Return the records that follow, unchanged and complete.

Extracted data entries
↓↓↓

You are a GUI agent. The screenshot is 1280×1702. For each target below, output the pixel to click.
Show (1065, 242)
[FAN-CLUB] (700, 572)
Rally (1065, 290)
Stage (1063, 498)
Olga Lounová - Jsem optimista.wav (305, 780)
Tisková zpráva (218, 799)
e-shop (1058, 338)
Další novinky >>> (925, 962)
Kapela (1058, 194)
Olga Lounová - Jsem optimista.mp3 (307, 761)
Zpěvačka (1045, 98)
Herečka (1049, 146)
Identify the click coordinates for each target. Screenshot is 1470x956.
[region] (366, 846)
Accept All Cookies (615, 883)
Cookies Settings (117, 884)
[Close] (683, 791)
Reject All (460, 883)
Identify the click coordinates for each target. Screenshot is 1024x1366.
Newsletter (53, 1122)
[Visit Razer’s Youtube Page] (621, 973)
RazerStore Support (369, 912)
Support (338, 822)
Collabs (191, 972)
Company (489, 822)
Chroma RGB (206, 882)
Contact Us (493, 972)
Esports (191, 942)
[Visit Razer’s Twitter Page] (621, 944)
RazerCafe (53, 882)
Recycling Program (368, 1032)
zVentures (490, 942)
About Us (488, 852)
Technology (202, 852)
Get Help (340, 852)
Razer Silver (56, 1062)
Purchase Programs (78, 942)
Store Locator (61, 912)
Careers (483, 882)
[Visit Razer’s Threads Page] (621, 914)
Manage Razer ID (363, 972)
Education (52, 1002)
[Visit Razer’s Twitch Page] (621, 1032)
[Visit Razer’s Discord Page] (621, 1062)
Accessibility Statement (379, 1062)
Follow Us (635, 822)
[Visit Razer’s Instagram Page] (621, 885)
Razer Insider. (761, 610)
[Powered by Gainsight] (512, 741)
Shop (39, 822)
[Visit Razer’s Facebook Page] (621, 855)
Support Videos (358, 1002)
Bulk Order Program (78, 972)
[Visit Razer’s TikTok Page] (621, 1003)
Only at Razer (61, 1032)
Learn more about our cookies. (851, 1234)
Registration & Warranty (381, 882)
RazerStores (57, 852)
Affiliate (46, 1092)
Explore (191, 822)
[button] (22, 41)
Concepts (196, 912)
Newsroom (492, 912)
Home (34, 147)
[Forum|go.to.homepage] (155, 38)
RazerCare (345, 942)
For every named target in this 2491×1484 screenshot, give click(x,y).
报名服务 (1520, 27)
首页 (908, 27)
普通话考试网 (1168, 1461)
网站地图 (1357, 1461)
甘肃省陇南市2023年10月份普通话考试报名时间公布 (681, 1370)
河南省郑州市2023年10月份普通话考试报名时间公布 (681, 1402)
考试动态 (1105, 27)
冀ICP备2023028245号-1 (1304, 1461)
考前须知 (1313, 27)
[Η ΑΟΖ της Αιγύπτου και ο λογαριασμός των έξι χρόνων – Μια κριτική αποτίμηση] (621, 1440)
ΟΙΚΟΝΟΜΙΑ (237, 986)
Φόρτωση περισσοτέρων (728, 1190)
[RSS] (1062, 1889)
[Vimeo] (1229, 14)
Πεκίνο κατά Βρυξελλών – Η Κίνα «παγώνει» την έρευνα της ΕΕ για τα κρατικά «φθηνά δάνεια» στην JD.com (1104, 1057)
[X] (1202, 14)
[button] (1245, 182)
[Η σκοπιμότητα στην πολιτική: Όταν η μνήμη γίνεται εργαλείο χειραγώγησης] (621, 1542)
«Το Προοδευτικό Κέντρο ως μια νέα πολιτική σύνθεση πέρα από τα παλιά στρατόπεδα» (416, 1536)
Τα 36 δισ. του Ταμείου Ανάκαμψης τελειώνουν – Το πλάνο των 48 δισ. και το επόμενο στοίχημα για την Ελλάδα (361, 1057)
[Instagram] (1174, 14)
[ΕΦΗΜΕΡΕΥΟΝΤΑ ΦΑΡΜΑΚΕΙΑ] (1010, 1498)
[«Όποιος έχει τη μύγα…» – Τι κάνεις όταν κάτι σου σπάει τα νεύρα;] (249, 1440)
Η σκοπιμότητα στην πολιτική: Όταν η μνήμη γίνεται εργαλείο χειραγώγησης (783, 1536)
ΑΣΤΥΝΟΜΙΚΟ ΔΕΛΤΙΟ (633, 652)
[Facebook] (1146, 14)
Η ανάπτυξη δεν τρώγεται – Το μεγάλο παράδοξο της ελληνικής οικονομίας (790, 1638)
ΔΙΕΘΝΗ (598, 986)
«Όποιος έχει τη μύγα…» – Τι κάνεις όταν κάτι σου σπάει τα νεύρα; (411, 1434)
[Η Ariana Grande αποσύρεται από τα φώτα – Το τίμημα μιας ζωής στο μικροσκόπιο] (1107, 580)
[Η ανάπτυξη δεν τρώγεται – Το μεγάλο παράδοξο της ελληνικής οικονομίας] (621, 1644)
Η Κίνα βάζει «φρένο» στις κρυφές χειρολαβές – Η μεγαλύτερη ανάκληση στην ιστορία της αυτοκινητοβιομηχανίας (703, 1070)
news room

↑↑↑

**Result for this exercise**.
You are a GUI agent. The screenshot is 1280×1702. For each target below, output the pixel to click.
Show (1065, 242)
[FAN-CLUB] (700, 572)
Rally (1065, 290)
Stage (1063, 498)
Olga Lounová - Jsem optimista.wav (305, 780)
Tisková zpráva (218, 799)
e-shop (1058, 338)
Další novinky >>> (925, 962)
Kapela (1058, 194)
Olga Lounová - Jsem optimista.mp3 (307, 761)
Zpěvačka (1045, 98)
Herečka (1049, 146)
Identify the click coordinates for each target. Screenshot is 1470x956.
[region] (366, 846)
Accept All Cookies (615, 883)
Cookies Settings (117, 884)
[Close] (683, 791)
Reject All (460, 883)
Identify the click coordinates for each target. Screenshot is 1024x1366.
Newsletter (53, 1122)
[Visit Razer’s Youtube Page] (621, 973)
RazerStore Support (369, 912)
Support (338, 822)
Collabs (191, 972)
Company (489, 822)
Chroma RGB (206, 882)
Contact Us (493, 972)
Esports (191, 942)
[Visit Razer’s Twitter Page] (621, 944)
RazerCafe (53, 882)
Recycling Program (368, 1032)
zVentures (490, 942)
About Us (488, 852)
Technology (202, 852)
Get Help (340, 852)
Razer Silver (56, 1062)
Purchase Programs (78, 942)
Store Locator (61, 912)
Careers (483, 882)
[Visit Razer’s Threads Page] (621, 914)
Manage Razer ID (363, 972)
Education (52, 1002)
[Visit Razer’s Twitch Page] (621, 1032)
[Visit Razer’s Discord Page] (621, 1062)
Accessibility Statement (379, 1062)
Follow Us (635, 822)
[Visit Razer’s Instagram Page] (621, 885)
Razer Insider. (761, 610)
[Powered by Gainsight] (512, 741)
Shop (39, 822)
[Visit Razer’s Facebook Page] (621, 855)
Support Videos (358, 1002)
Bulk Order Program (78, 972)
[Visit Razer’s TikTok Page] (621, 1003)
Only at Razer (61, 1032)
Learn more about our cookies. (851, 1234)
Registration & Warranty (381, 882)
RazerStores (57, 852)
Affiliate (46, 1092)
Explore (191, 822)
[button] (22, 41)
Concepts (196, 912)
Newsroom (492, 912)
Home (34, 147)
[Forum|go.to.homepage] (155, 38)
RazerCare (345, 942)
For every named target in this 2491×1484 screenshot, give click(x,y).
报名服务 (1520, 27)
首页 (908, 27)
普通话考试网 (1168, 1461)
网站地图 (1357, 1461)
甘肃省陇南市2023年10月份普通话考试报名时间公布 (681, 1370)
河南省郑州市2023年10月份普通话考试报名时间公布 (681, 1402)
考试动态 (1105, 27)
冀ICP备2023028245号-1 (1304, 1461)
考前须知 (1313, 27)
[Η ΑΟΖ της Αιγύπτου και ο λογαριασμός των έξι χρόνων – Μια κριτική αποτίμηση] (621, 1440)
ΟΙΚΟΝΟΜΙΑ (237, 986)
Φόρτωση περισσοτέρων (728, 1190)
[RSS] (1062, 1889)
[Vimeo] (1229, 14)
Πεκίνο κατά Βρυξελλών – Η Κίνα «παγώνει» την έρευνα της ΕΕ για τα κρατικά «φθηνά δάνεια» στην JD.com (1104, 1057)
[X] (1202, 14)
[button] (1245, 182)
[Η σκοπιμότητα στην πολιτική: Όταν η μνήμη γίνεται εργαλείο χειραγώγησης] (621, 1542)
«Το Προοδευτικό Κέντρο ως μια νέα πολιτική σύνθεση πέρα από τα παλιά στρατόπεδα» (416, 1536)
Τα 36 δισ. του Ταμείου Ανάκαμψης τελειώνουν – Το πλάνο των 48 δισ. και το επόμενο στοίχημα για την Ελλάδα (361, 1057)
[Instagram] (1174, 14)
[ΕΦΗΜΕΡΕΥΟΝΤΑ ΦΑΡΜΑΚΕΙΑ] (1010, 1498)
[«Όποιος έχει τη μύγα…» – Τι κάνεις όταν κάτι σου σπάει τα νεύρα;] (249, 1440)
Η σκοπιμότητα στην πολιτική: Όταν η μνήμη γίνεται εργαλείο χειραγώγησης (783, 1536)
ΑΣΤΥΝΟΜΙΚΟ ΔΕΛΤΙΟ (633, 652)
[Facebook] (1146, 14)
Η ανάπτυξη δεν τρώγεται – Το μεγάλο παράδοξο της ελληνικής οικονομίας (790, 1638)
ΔΙΕΘΝΗ (598, 986)
«Όποιος έχει τη μύγα…» – Τι κάνεις όταν κάτι σου σπάει τα νεύρα; (411, 1434)
[Η Ariana Grande αποσύρεται από τα φώτα – Το τίμημα μιας ζωής στο μικροσκόπιο] (1107, 580)
[Η ανάπτυξη δεν τρώγεται – Το μεγάλο παράδοξο της ελληνικής οικονομίας] (621, 1644)
Η Κίνα βάζει «φρένο» στις κρυφές χειρολαβές – Η μεγαλύτερη ανάκληση στην ιστορία της αυτοκινητοβιομηχανίας (703, 1070)
news room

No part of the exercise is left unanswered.